Wie man es aus Tecklenburg nicht anders gewohnt ist, hat man für „Shrek“ selbstverständlich eine fabelhafte Darstellerriege verpflichtet. So gibt Tetje Mierendorf die Titelrolle, in der er sich sichtlich wohlzufühlen scheint. Die charakterliche Entwicklung des grünen Ogers (harte Schale – weicher Kern) gelingt ihm dabei glaubhaft und seine Songs singt er mit sicher geführter Stimme. Auch das Zusammenspiel mit Thomas Hohler als Esel ist herrlich anzusehen.
Letzterer erweist sich ohnehin als Publikumsliebling. Hohler versteht es perfekt, all die Facetten und Nuancen seiner Rolle zu zeigen und schauspielerisch aus dem Vollen zu schöpfen. Dabei ist er nicht nur witzig und hat die meisten Lacher auf seiner Seite, sondern kommt als Esel vor allem unglaublich liebenswürdig über die Rampe. Eine grandiose schauspielerische Leistung und nebenbei auch noch perfekt gesungen!
Als Prinzessin Fiona steht Sophie Blümel, die in der besuchten Vorstellung Roberta Valentini vertreten hat, den beiden Herren in nichts nach. Ihr klarer Sopran kommt bei der Nummer „Heut ist der Tag“ besonders schön zur Geltung und schauspielerisch lässt sie ebenfalls keine Wünsche offen. Ebenso Robert Meyer, der als kleinwüchsiger Lord Farquaad auf den Knien rutschend den wohl undankbarsten Job des Abends hat, aber richtig stark abliefert.
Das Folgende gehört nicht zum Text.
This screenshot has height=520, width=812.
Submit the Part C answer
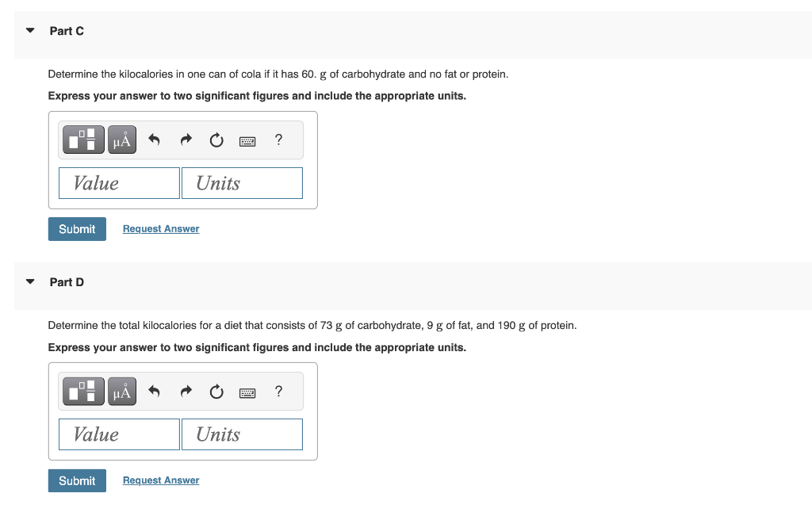[76, 228]
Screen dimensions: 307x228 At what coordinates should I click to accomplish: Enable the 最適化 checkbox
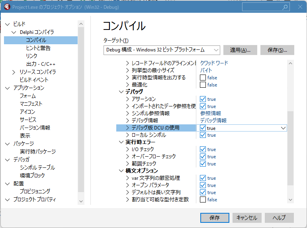pos(203,85)
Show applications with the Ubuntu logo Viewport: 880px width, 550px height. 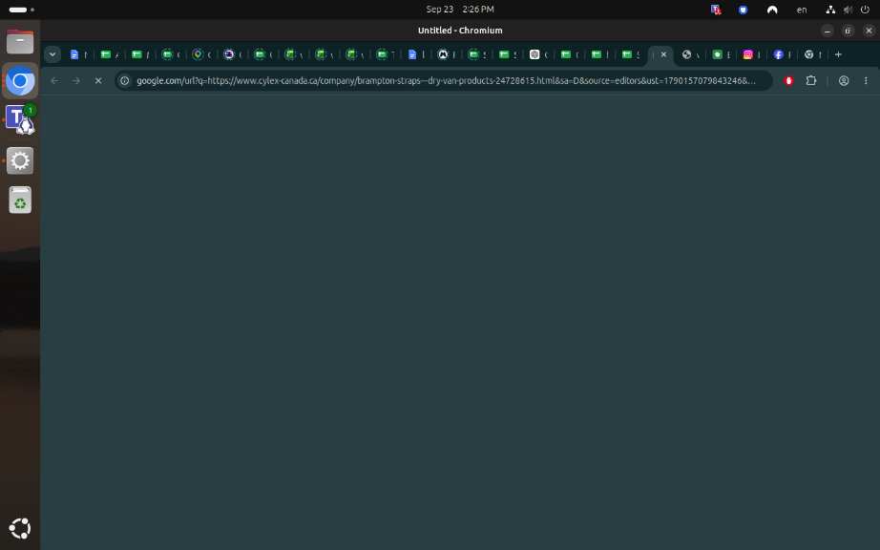(x=20, y=528)
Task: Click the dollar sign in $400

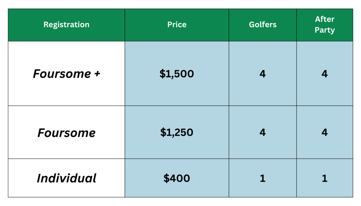Action: click(x=166, y=178)
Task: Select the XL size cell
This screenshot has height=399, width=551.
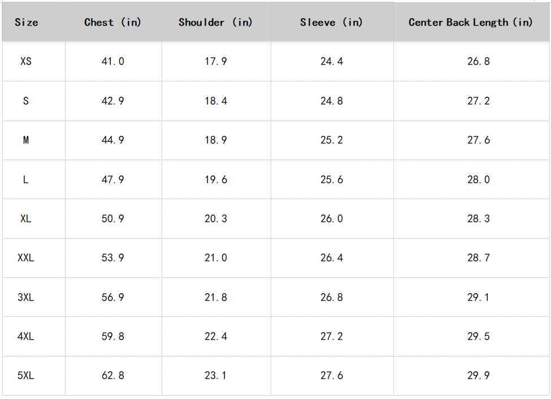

Stark abgeliefert wird außerdem im Orchestergraben, wo Giorgio Radoja seine Musiker bestens durch die abwechslungsreiche Partitur leitet. Gefällige Ensemblenummern wechseln sich hier mit hübschen Balladen und herrlichen Duetten ab. So verspricht „Shrek“ einen musikalisch wie schauspielerisch und optisch herausragenden Musicalabend, den man auf keinen Fall verpassen sollte.